At the other end of the scale are tiny research teams that coordinate contracted scientists to trial drugs licensed from pharmaceutical companies. 

Actinogen Medical acquired a compound called Xanamem from Edinburgh University and is testing it for use in treating Alzheimer’s. Xanamem inhibits the production of cortisol, a naturally occurring hormone linked to stress. Elevated amounts of cortisol appear in people who have developed signs or symptoms of Alzheimer’s. 

The eight-year-old, publicly listed Actinogen employs three staff to manage the project. All research, regulatory work and manufacturing are outsourced. The company has finished preliminary studies on animals and plans to test Xanamem on Alzheimer’s patients at the end of next year, with results coming through by the end of 2017. If successful, commercialisation would take several years more.

“As more and more is understood about the disease and how to research it, the success rate should improve.” Bill Ketelbey, Actinogen Medical

Antisense Therapeutics, a Melbourne-based pharmaceutical company, is more than 14 years old and has a staff of five full-time employees who operate as a “virtual company”. All clinical trials and R&D are outsourced. It licenses its drugs from US biotech company Isis Pharmaceuticals, removing the need for Antisense to operate its own drug discovery group in house.

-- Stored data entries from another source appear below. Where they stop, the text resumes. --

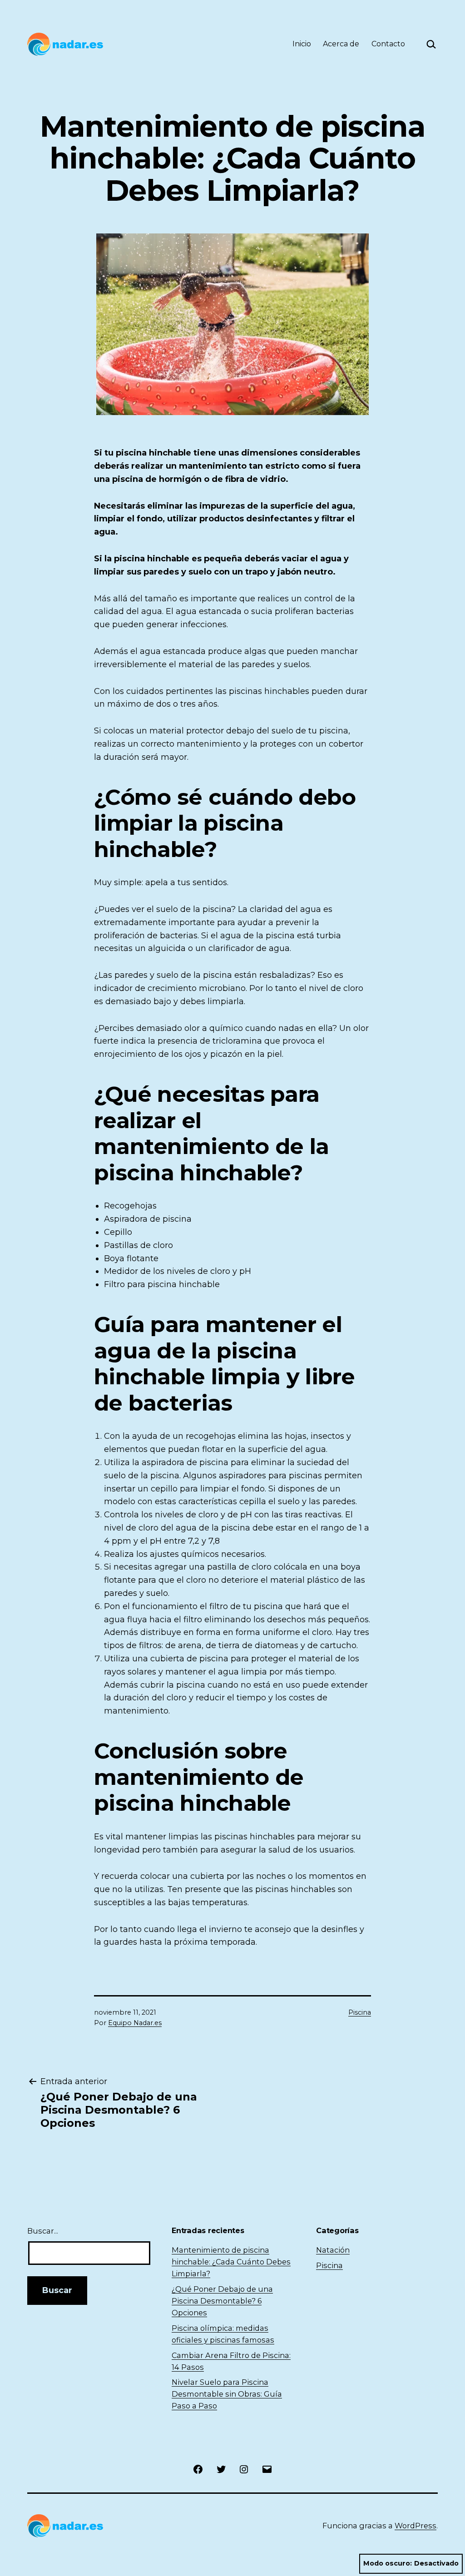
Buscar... (42, 2230)
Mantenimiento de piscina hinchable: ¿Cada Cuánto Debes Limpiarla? (231, 2261)
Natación (333, 2249)
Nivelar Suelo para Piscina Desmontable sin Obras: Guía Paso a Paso (227, 2394)
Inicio (301, 44)
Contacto (388, 44)
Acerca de (341, 44)
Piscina (359, 2012)
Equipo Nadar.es (135, 2023)
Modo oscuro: (387, 2563)
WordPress (415, 2525)
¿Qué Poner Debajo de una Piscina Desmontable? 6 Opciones (222, 2300)
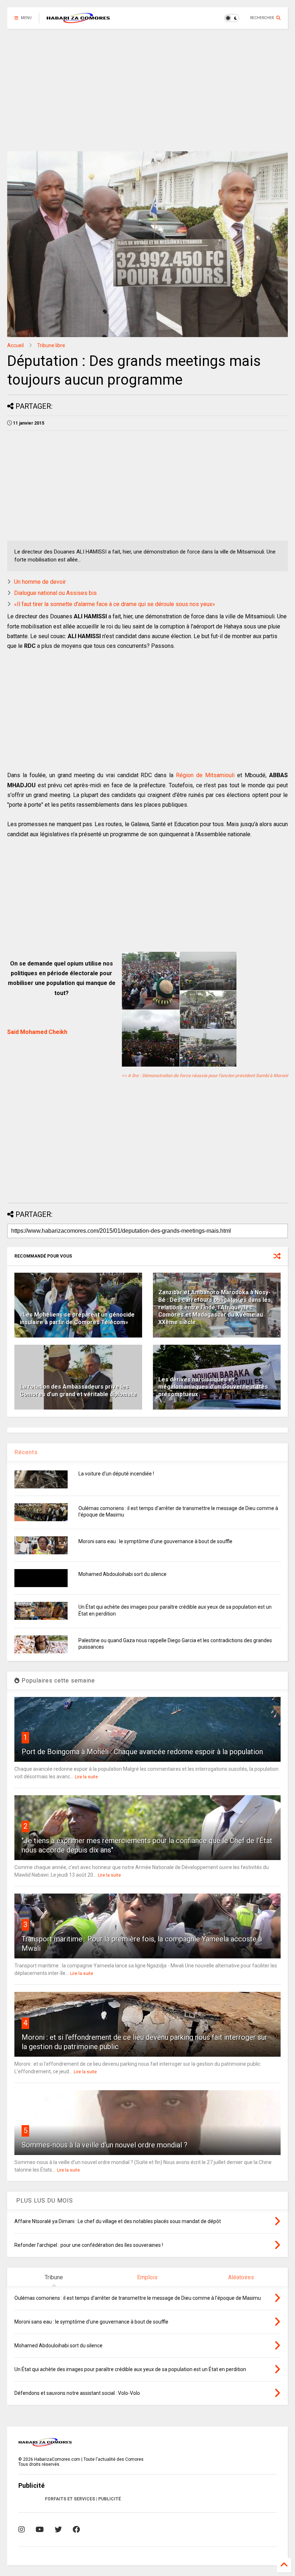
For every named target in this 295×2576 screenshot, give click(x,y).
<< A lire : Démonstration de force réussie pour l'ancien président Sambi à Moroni (205, 1075)
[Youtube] (40, 2529)
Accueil (15, 345)
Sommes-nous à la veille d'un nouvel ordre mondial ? (104, 2145)
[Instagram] (21, 2529)
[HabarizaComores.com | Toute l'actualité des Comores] (78, 20)
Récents (26, 1452)
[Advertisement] (147, 90)
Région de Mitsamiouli (205, 775)
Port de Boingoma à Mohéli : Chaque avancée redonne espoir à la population (142, 1751)
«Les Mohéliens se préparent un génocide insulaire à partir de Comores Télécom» (77, 1318)
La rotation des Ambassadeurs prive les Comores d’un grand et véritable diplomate (78, 1390)
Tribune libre (51, 345)
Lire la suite (86, 1776)
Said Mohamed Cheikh (37, 1032)
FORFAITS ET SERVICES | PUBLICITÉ (83, 2498)
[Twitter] (58, 2529)
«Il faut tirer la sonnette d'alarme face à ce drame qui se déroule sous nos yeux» (114, 604)
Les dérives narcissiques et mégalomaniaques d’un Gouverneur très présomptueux (213, 1387)
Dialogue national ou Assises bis (55, 593)
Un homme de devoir (40, 581)
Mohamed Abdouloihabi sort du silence (122, 1574)
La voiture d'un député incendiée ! (116, 1474)
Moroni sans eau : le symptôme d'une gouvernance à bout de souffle (155, 1541)
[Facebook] (76, 2529)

Antisense is working on a drug to combat multiple sclerosis (MS) and is further down the path to commercialisation than Actinogen. It has completed studies on human patients (phase two of three, in industry speak) and shown its drug can reduce the brain lesions (areas of scar tissue) that occur in response to the nerve damage caused by MS.

But in the seesawing world of biotech, even good results aren’t enough to ensure a windfall. When the results were published in 2008 in the Journal of Neurology, Antisense’s share price spiked at nearly 50 cents. But its research partner, a pharmaceutical company called Teva, quit development three years later because it didn’t fit with Teva’s broader product line, and Antisense’s share price crashed to seven cents. (At the time of writing Antisense was trading at 11 cents after a 10 to one consolidation.) 

Antisense had to start again by raising more capital, retesting the drug on animals and building support for a second phase-two study with more human patients and longer treatments.

Commercialisation is at least three to five years away, says CEO Mark Diamond. However, the company could start collecting money next year through an early access program in Europe. “We anticipate we could have that program in place and drugs sold before the end of the year,” Diamond says.

Trimming testing costs

One company with ringside seats to the biotech boom is Cogstate. The software and consulting company sells online tests that measure how well people think. By asking a series of yes/no questions Cogstate can determine a person’s mental performance. 

Cogstate’s customers are eight of the world’s 10 largest pharmaceutical companies, which use the service to speed up their clinical trials.

Computerised assessments are much cheaper than the conventional psychiatric assessment, which is a time-consuming process that involves a neuropsychologist interviewing patients individually. Cogstate’s tests can be administered over the internet, providing instant data on each patient, and the tests are repeatable across trials and continents.

“Repeatability is important where you’re measuring people pre and post treatment, and when assessing different populations in different geographies,” says Brad O’Connor, its chief executive. 

The 90-person company is based in Melbourne and its largest office is in New Haven, Connecticut. It sells its services on a per-study basis, charging from US$100,000 for a phase-one trial to more than US$2 million for a phase-three. In May the publicly listed company announced a phase-three study worth US$5.3 million examining a major depressive disorder.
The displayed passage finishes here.